* Assigned task *
Reproduce each entry below exactly as it appears.

───

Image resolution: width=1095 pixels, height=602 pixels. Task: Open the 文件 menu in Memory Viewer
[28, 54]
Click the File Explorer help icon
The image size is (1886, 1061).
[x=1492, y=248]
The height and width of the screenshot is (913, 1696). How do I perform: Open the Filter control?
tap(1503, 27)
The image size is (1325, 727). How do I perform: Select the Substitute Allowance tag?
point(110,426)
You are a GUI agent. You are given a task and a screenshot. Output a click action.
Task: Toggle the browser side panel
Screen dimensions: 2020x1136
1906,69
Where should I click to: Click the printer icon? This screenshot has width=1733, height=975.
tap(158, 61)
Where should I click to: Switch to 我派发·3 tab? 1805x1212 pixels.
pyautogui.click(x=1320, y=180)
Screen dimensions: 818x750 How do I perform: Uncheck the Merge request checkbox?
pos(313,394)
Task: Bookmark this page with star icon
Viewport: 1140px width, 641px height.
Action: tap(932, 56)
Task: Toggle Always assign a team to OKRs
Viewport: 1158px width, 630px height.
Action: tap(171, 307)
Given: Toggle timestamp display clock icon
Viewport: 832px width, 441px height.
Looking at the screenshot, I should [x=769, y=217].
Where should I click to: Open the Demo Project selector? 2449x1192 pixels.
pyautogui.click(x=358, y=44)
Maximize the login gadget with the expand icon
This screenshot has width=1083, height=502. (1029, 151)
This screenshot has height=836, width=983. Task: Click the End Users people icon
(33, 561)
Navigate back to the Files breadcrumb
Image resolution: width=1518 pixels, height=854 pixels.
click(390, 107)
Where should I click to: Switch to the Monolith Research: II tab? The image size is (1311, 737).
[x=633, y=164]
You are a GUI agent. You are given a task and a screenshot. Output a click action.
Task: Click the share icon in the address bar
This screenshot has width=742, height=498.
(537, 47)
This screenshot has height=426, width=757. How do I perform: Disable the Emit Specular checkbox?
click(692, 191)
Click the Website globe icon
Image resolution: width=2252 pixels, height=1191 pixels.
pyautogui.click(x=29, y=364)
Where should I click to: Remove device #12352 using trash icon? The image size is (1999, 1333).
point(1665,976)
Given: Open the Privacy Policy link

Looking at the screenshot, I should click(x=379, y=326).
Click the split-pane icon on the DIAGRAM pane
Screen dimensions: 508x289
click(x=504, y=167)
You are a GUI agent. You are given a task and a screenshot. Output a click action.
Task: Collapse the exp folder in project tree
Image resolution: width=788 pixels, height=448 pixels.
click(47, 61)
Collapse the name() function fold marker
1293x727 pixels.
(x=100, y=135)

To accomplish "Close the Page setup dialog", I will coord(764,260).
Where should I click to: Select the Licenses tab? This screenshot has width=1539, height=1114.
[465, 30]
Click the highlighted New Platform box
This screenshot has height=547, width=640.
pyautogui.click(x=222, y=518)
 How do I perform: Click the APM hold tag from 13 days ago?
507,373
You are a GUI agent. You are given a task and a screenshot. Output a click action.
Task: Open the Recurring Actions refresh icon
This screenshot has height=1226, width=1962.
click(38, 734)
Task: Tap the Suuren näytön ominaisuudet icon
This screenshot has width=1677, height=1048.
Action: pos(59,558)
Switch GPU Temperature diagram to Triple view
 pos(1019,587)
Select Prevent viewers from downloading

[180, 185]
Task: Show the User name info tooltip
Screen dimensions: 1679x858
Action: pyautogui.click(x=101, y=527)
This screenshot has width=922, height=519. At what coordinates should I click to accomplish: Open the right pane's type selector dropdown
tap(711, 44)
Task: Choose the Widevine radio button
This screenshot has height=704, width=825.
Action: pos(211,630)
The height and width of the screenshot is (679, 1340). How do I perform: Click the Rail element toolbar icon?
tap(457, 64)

───

* Answer section *
Image resolution: width=1095 pixels, height=602 pixels. Task: Open the 文件 menu in Memory Viewer
[28, 54]
Click the File Explorer help icon
The image size is (1886, 1061).
[x=1492, y=248]
The height and width of the screenshot is (913, 1696). How do I perform: Open the Filter control?
tap(1503, 27)
The image size is (1325, 727). How do I perform: Select the Substitute Allowance tag?
point(110,426)
You are a GUI agent. You are given a task and a screenshot. Output a click action.
Task: Toggle the browser side panel
Screen dimensions: 2020x1136
1906,69
Where should I click to: Click the printer icon? This screenshot has width=1733, height=975.
tap(158, 61)
Where should I click to: Switch to 我派发·3 tab? 1805x1212 pixels.
pyautogui.click(x=1320, y=180)
Screen dimensions: 818x750 How do I perform: Uncheck the Merge request checkbox?
pos(313,394)
Task: Bookmark this page with star icon
Viewport: 1140px width, 641px height.
Action: tap(932, 56)
Task: Toggle Always assign a team to OKRs
Viewport: 1158px width, 630px height.
Action: tap(171, 307)
Given: Toggle timestamp display clock icon
Viewport: 832px width, 441px height.
Looking at the screenshot, I should [x=769, y=217].
Where should I click to: Open the Demo Project selector? 2449x1192 pixels.
pyautogui.click(x=358, y=44)
Maximize the login gadget with the expand icon
This screenshot has width=1083, height=502. (1029, 151)
This screenshot has height=836, width=983. Task: Click the End Users people icon
(33, 561)
Navigate back to the Files breadcrumb
Image resolution: width=1518 pixels, height=854 pixels.
click(390, 107)
Where should I click to: Switch to the Monolith Research: II tab? The image size is (1311, 737).
[x=633, y=164]
You are a GUI agent. You are given a task and a screenshot. Output a click action.
Task: Click the share icon in the address bar
This screenshot has width=742, height=498.
(537, 47)
This screenshot has height=426, width=757. How do I perform: Disable the Emit Specular checkbox?
click(692, 191)
Click the Website globe icon
Image resolution: width=2252 pixels, height=1191 pixels.
pyautogui.click(x=29, y=364)
Where should I click to: Remove device #12352 using trash icon? The image size is (1999, 1333).
point(1665,976)
Given: Open the Privacy Policy link

Looking at the screenshot, I should click(x=379, y=326).
Click the split-pane icon on the DIAGRAM pane
Screen dimensions: 508x289
click(x=504, y=167)
You are a GUI agent. You are given a task and a screenshot. Output a click action.
Task: Collapse the exp folder in project tree
Image resolution: width=788 pixels, height=448 pixels.
click(47, 61)
Collapse the name() function fold marker
1293x727 pixels.
(x=100, y=135)

To accomplish "Close the Page setup dialog", I will coord(764,260).
Where should I click to: Select the Licenses tab? This screenshot has width=1539, height=1114.
[465, 30]
Click the highlighted New Platform box
This screenshot has height=547, width=640.
pyautogui.click(x=222, y=518)
 How do I perform: Click the APM hold tag from 13 days ago?
507,373
You are a GUI agent. You are given a task and a screenshot. Output a click action.
Task: Open the Recurring Actions refresh icon
This screenshot has height=1226, width=1962.
click(38, 734)
Task: Tap the Suuren näytön ominaisuudet icon
This screenshot has width=1677, height=1048.
Action: pos(59,558)
Switch GPU Temperature diagram to Triple view
 pos(1019,587)
Select Prevent viewers from downloading

[180, 185]
Task: Show the User name info tooltip
Screen dimensions: 1679x858
Action: pyautogui.click(x=101, y=527)
This screenshot has width=922, height=519. At what coordinates should I click to accomplish: Open the right pane's type selector dropdown
tap(711, 44)
Task: Choose the Widevine radio button
This screenshot has height=704, width=825.
Action: pos(211,630)
The height and width of the screenshot is (679, 1340). How do I perform: Click the Rail element toolbar icon?
tap(457, 64)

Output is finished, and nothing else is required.